Thursday, November 28, 2013

Calandrinia mirabilis - a spectacular, recently described species

This species is certainly not new to horticulture, as it has been known to plant enthusiasts since at least 1997. Seed of the species was sold by Nindethana Seed Service in Western Australia for many years as "Calandrinia polyandra". I purchased the seed from their catalogue in 1998-1999 and successfully propagated and grew a large number of plants during the summer of 1999-2000. Here are my original photos from that time.

Flowers on my plants of Calandrinia mirabilis
(syn. Calandrinia sp. 'Landor Station' 3442)
 ex. Nindethana Seed Service in 1999-2000.

As soon as my plants flowered I realized that this species was probably not C. polyandra but a different species entirely. I requested the provenance details from Nindethana and they informed me the seed had been collected from 'Landor Station' in Western Australia.

I sent scans of the photos (shown above) with the location details to a small number of Australian experts for an identification, including the authors of this paper. Unfortunately on this occasion the lines of communication must have conspired against me.

---

DIRECTIONS:
1. Answer from the post about Calandrinia mirabilis:
(a) Under what name did Nindethana Seed Service sell the seed?
(b) During which summer did the writer grow the plants?
(c) Where did Nindethana say the seed had been collected?
2. Echo the post about Calandrinia mirabilis word for word, everything from "Flowers on my" down to "conspired against me.".
3. According to the post about Calandrinia mirabilis, why is the species not new to horticulture?

---

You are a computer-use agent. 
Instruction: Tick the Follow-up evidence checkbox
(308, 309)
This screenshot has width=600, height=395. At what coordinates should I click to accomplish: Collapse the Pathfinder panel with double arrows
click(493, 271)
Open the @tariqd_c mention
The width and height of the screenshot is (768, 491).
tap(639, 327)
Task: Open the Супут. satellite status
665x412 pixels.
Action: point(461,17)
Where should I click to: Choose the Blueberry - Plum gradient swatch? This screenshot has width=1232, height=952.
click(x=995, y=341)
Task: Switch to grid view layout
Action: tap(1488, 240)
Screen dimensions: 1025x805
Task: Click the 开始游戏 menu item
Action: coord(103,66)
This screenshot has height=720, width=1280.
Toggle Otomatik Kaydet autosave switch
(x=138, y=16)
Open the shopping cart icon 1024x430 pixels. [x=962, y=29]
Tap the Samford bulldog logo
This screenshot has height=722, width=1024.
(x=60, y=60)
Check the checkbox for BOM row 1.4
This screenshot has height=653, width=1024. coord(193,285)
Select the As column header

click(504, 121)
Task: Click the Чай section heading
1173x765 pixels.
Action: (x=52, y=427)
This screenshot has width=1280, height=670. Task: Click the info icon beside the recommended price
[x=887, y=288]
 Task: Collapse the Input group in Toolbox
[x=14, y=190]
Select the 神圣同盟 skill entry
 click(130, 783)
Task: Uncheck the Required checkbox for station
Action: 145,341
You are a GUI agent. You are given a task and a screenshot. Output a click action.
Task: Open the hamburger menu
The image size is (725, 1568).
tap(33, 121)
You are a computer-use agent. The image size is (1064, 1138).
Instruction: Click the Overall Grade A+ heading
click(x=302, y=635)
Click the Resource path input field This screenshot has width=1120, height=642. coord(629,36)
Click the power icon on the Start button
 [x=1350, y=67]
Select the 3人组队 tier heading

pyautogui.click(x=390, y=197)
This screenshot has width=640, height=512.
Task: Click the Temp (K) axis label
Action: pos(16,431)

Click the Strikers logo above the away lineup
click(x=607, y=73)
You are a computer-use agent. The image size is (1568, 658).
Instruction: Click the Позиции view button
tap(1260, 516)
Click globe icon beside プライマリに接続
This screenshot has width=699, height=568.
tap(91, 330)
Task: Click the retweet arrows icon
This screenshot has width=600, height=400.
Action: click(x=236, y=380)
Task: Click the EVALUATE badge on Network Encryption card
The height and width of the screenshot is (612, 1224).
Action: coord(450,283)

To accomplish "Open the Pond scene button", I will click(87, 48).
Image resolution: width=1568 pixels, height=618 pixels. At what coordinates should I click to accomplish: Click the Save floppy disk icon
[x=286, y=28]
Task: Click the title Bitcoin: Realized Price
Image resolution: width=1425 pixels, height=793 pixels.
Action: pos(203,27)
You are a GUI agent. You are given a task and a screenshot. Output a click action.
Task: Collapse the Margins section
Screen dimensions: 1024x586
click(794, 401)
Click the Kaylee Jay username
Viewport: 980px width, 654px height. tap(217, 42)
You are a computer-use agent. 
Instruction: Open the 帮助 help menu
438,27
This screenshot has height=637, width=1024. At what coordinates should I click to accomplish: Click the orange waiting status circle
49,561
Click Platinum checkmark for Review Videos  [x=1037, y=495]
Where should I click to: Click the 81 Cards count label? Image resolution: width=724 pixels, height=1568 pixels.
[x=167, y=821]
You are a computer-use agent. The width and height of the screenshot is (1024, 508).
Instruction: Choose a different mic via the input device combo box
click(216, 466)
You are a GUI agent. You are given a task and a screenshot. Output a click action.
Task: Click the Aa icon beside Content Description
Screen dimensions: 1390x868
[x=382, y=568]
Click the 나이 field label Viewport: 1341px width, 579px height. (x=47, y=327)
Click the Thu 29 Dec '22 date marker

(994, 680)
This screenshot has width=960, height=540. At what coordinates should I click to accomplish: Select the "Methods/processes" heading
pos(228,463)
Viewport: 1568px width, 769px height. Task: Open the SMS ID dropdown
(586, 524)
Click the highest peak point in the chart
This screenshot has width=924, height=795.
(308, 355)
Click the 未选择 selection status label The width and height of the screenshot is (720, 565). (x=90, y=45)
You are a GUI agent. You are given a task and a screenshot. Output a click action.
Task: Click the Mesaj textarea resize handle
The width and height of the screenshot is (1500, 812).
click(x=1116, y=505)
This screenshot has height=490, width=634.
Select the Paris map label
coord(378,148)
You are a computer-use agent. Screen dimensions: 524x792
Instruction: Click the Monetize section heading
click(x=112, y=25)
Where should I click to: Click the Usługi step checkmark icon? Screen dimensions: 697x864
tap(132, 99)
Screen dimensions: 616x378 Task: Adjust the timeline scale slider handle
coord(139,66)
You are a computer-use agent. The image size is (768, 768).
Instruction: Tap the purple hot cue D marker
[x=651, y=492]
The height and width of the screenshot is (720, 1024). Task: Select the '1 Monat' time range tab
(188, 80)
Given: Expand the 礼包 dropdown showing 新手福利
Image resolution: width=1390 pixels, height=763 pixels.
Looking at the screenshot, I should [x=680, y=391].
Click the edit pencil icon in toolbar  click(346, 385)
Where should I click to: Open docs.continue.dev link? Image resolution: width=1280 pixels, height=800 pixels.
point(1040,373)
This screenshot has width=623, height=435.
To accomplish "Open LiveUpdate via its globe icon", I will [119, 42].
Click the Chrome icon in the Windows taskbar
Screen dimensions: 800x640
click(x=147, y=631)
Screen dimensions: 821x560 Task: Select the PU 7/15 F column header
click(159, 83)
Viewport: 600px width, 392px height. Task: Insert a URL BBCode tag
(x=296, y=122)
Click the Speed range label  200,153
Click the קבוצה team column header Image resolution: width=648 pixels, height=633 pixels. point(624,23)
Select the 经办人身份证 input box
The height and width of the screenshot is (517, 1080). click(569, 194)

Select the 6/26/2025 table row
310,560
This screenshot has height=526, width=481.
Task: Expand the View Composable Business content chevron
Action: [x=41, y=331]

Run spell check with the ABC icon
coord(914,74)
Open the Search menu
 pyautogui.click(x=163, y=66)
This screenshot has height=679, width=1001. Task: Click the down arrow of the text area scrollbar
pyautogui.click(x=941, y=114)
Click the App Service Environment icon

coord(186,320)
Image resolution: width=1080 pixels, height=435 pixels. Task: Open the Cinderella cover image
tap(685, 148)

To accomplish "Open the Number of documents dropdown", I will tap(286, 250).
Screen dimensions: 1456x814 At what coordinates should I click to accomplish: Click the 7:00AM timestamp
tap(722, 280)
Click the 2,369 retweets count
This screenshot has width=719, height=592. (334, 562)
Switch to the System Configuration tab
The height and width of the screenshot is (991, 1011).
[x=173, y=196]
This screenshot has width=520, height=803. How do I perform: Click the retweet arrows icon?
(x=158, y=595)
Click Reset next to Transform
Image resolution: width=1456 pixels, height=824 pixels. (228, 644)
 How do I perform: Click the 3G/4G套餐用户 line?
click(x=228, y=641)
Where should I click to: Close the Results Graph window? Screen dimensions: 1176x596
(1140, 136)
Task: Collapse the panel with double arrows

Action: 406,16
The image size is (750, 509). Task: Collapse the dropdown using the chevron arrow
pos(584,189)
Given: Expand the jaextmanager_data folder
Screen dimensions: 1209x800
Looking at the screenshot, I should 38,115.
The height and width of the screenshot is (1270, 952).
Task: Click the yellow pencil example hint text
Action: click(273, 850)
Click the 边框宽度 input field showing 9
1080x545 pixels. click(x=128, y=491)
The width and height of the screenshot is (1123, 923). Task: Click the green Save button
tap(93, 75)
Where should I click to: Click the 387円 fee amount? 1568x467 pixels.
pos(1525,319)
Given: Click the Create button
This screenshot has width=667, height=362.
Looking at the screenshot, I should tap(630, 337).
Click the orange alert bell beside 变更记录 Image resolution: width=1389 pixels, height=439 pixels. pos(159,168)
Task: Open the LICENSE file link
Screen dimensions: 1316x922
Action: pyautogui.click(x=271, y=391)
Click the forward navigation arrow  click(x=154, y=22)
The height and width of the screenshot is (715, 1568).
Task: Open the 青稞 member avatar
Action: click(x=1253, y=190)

---

EXERCISE ANSWERS:
1.
(a) "Calandrinia polyandra"
(b) The summer of 1999-2000
(c) 'Landor Station' in Western Australia

2.
Flowers on my plants of Calandrinia mirabilis
(syn. Calandrinia sp. 'Landor Station' 3442)
 ex. Nindethana Seed Service in 1999-2000.

As soon as my plants flowered I realized that this species was probably not C. polyandra but a different species entirely. I requested the provenance details from Nindethana and they informed me the seed had been collected from 'Landor Station' in Western Australia.

I sent scans of the photos (shown above) with the location details to a small number of Australian experts for an identification, including the authors of this paper. Unfortunately on this occasion the lines of communication must have conspired against me.

3. Plant enthusiasts have known it since at least 1997.